The statistics for right atrial isomerism (the specific type of heterotaxy that Logan has) are beyond freightening.  I have read studies ranging from 20-40% survival rate at one year old.  And at five years this number dwindles even further….and statistically the amount of these children that make it to adulthood is painful to even think about.  I try not to dwell on these numbers.  Logan has had every single risk factor for death even among heterotaxy kids (right isomerism, asplenia, severe AV valve regurgitation, obstructed pulmonary veins) and he beat the odds.  I have so much hope for Logan because I believe we have the right team of doctors.  I think we have a brilliant cardiolgoist that has done everything under the sun to keep Logan out of the hospital and to make sure that thru all this he has a good quality of life.  And we have arguably one of the best pediatric heart surgeons in the world, who beyond being exceptionally talented, has the biggest heart and is incredibly compassionate.  I really feel like we can do this.  I really feel in my gut that Logan is going to be one that grows up to be an adult.
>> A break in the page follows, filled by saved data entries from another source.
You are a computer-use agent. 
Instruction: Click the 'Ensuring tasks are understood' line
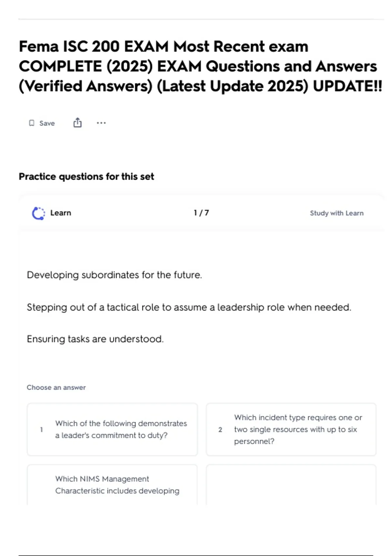click(x=95, y=339)
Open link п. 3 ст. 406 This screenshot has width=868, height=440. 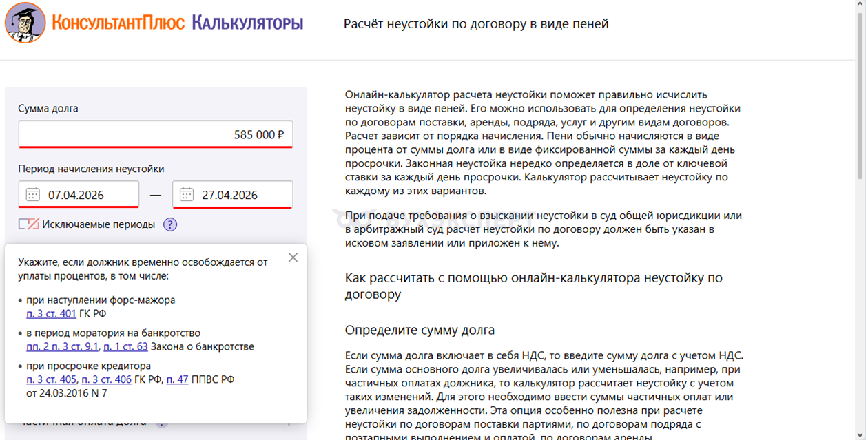click(x=106, y=379)
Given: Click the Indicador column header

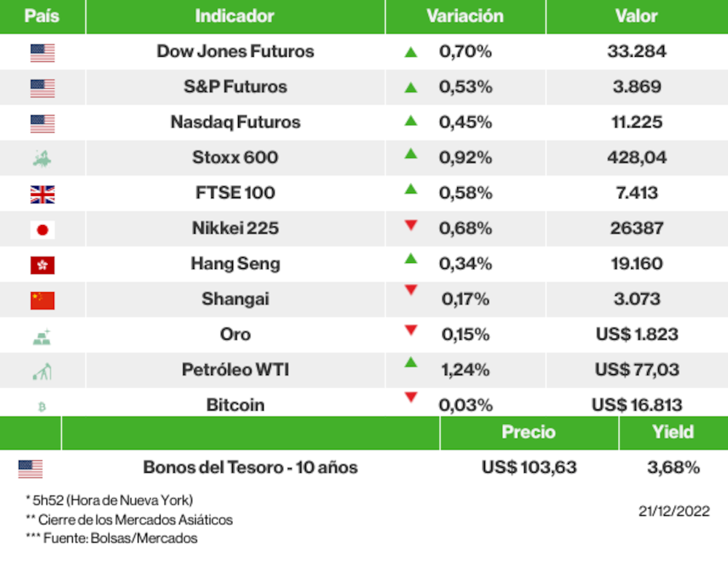Looking at the screenshot, I should click(234, 16).
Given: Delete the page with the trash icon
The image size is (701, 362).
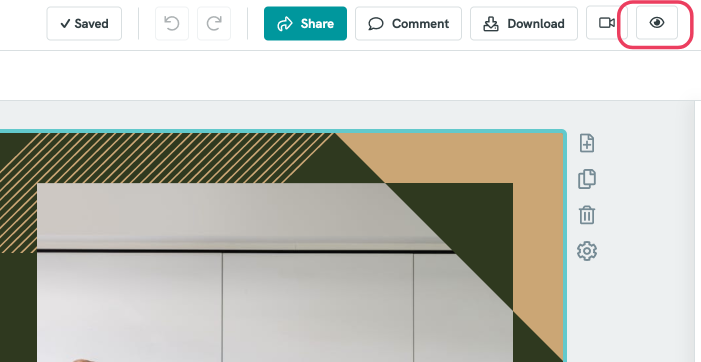Looking at the screenshot, I should pyautogui.click(x=587, y=215).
 The next surgery is going to be a big one and very risky.  The surgery is going to attach his IVC (inferior vena cava  – the artery that goes to the lower half of your body) to his pulmonary artery.  This direct connection will make it much easier on his single ventricle.  His first surgery (the Glenn) is when they connected the SVC (superior vena cava – the artery that runs up your neck to your brain) to his pulmonary artery, once the SVC and the IVC are connected directly to the pulmonary arteries he will have complete fontan circulation.  This is the ultimate goal.  This is so far the best possible way for single ventricle kids to live.  But all of this is dependant on one thing.  Your pulmonary arteries.  Fontan circulation requires children to have a lot of blood flow thru the PAs and Logan’s PAs are small.  It is going to be difficult for his body to adjust to the fontan circulation having small pulmonary arteries. 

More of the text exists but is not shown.